Para que entendam melhor a história, vou resumir o que é a teoria do vale da estranheza. Ela tenta explicar a aversão que sentimos por coisas que imitam humanos de forma imperfeita, como robôs com feições quase humanas. A vertente que Smith estudava, porém, sugeria que essa aversão vinha de um traço evolutivo: em algum momento da nossa evolução, um predador usava mimetismo para nos atrair e caçar.

Nas anotações mais recentes de Smith, ele alegava ter encontrado algo que comprovava sua teoria. Se as informações fossem corretas, ele havia viajado para uma pequena cidade próxima a um parque ambiental cercado por montanhas imponentes.

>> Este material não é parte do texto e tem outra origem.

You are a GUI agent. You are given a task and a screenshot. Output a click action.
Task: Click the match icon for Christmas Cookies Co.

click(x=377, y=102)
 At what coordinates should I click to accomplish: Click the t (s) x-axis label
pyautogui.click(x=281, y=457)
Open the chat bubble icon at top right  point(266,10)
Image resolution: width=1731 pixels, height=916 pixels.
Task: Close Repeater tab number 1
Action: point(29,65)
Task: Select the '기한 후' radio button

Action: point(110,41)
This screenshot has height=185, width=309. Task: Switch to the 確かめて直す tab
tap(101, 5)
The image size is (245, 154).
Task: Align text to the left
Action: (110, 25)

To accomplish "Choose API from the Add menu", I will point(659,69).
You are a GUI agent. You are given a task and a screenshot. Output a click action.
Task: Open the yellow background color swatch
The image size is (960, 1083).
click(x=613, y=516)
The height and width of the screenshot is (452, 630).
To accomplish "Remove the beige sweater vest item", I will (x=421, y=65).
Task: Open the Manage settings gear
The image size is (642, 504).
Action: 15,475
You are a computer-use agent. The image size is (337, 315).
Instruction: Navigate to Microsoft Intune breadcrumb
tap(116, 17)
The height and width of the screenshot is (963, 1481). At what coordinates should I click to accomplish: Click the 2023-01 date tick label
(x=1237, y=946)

A investigação na casa do Doutor Smith revelou pouco além de depósitos bancários substanciais feitos pela empresa que me contratou. Era evidente que havia um grande interesse em sua pesquisa. Segui as pistas até a cidade, onde fui bem recebido e consegui informações sobre Smith com uma balconista de lanchonete. Ela mencionou que ele se encontrara com dois caçadores locais, William e Marcos, e que pagara uma boa quantia para ser levado até uma caverna de difícil acesso.

Encontrei Marcos, que alegava que seu irmão William estava desaparecido. Ele contou que William e outros caçadores aceitaram guiar o pesquisador até a caverna após encontrarem desenhos antigos intrigantes. Quando perguntei por que ele não havia procurado o irmão, sua resposta ficou gravada na minha memória:

“Sabe, amigo, vocês da cidade não fazem ideia do que acontece aqui. Todos os anos, pessoas desaparecem sem deixar vestígios. Há lugares na floresta que não são feitos para humanos. Locais esquecidos pelo tempo, que escondem coisas que não devemos procurar.”

Mesmo assim, uma boa oferta financeira o convenceu a me guiar até o local. Partimos na manhã seguinte, acompanhados pelo guarda florestal Luiz, que estava de férias e decidiu nos auxiliar. A caminhada duraria dois dias. No primeiro, tudo correu bem, e acampamos ao lado de um lago. Durante a conversa ao redor da fogueira, Luiz compartilhou uma história contada por seu avô:

“Se algum dia forem a esse vale, não falem uma palavra e não confiem nos seus olhos. Se o silêncio tomar conta do ambiente, corram o mais rápido possível.”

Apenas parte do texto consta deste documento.